Nach einem Master in Transkulturelle Studien an der Universität Bremen arbeitete sie als Sozialarbeiterin zuerst bei der AWO und dann für die Stadt Bremen. Nun informiert sie als Redakteurin bei hartz4widerspruch.de über praktische Tipps für den Umgang mit Hartz IV.

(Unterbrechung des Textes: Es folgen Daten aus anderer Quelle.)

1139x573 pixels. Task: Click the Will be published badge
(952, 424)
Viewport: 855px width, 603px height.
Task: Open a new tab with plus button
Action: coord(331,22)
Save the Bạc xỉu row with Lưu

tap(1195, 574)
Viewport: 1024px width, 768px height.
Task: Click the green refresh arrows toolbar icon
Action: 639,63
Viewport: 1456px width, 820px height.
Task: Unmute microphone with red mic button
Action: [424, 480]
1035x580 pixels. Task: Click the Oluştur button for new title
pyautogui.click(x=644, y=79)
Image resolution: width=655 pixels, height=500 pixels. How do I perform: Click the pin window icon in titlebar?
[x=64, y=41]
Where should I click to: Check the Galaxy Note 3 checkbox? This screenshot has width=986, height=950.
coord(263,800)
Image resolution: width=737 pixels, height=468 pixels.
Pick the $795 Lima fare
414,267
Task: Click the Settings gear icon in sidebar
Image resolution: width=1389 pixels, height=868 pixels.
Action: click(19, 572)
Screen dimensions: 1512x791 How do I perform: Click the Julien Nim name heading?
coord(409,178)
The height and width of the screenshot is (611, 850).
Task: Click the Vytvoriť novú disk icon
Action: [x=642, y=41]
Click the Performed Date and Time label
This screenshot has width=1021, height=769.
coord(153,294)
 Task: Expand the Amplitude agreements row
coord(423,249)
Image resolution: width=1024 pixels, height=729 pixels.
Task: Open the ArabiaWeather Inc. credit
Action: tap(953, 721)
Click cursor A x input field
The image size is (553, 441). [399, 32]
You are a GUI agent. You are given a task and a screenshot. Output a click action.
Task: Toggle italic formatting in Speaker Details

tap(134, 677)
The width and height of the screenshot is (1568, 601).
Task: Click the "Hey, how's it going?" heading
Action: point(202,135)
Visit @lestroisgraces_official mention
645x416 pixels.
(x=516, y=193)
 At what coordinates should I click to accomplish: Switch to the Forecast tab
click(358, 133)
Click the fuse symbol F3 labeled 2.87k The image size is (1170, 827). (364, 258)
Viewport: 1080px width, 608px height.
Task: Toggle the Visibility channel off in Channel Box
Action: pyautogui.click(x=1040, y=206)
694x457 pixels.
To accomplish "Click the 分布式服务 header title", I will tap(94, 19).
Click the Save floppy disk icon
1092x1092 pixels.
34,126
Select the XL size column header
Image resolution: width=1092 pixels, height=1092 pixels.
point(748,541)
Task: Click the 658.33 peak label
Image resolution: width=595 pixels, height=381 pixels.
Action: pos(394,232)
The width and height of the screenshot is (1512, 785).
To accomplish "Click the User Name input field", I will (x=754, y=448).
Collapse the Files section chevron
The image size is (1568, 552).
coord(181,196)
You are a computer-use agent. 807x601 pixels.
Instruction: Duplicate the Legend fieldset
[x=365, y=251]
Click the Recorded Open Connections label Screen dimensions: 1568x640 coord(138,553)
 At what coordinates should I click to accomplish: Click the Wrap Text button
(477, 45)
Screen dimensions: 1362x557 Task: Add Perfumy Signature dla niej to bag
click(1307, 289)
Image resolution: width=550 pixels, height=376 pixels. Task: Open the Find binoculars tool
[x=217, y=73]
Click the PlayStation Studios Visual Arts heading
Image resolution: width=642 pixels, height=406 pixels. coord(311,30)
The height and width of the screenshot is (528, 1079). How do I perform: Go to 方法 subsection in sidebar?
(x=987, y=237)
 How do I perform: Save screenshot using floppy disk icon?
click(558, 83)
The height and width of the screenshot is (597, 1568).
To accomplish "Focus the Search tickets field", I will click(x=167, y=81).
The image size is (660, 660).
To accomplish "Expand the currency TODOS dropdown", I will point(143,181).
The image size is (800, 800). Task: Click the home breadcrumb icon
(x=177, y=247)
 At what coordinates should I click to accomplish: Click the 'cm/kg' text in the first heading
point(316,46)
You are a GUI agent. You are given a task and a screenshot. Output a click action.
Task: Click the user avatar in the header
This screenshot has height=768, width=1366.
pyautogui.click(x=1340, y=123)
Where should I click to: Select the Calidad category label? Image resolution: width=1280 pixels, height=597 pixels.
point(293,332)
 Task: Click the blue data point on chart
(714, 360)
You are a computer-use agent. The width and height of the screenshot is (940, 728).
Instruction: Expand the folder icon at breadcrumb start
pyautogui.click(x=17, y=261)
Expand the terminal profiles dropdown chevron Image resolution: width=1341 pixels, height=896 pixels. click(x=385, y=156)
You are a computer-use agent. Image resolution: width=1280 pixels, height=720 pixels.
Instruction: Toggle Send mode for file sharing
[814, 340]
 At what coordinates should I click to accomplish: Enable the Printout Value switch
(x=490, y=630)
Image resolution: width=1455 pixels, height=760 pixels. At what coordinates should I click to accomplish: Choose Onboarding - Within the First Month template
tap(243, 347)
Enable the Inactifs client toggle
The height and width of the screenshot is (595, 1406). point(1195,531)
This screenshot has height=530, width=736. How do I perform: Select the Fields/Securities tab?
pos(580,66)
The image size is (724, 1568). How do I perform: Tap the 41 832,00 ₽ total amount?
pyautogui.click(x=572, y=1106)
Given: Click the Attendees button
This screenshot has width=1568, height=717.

Eine Antwort auf „Jobcenter muss Missbrauchsgebühren zahlen“

  1. Hallo zusammen.

    Ich bin single und bewohne seit 3 Jahren eine 88qm grosse Wohnung, welche vorher eine Wohngemeinschaft war!
    Die Wohnung ist mit einer Einbauküche ausgestattet
    Die Miete ohne Nebenkosten beträgt 350,-€ – inkl Nebenkosten 460€

    Eine angemessene Wohnung in der größe von 50qm – die das Amt voll bezahlen würde – wäre teurer! Zumal ich dann diverse Küchen Möbel bräuchte, sowie die Umzugskosten beantragen müsste!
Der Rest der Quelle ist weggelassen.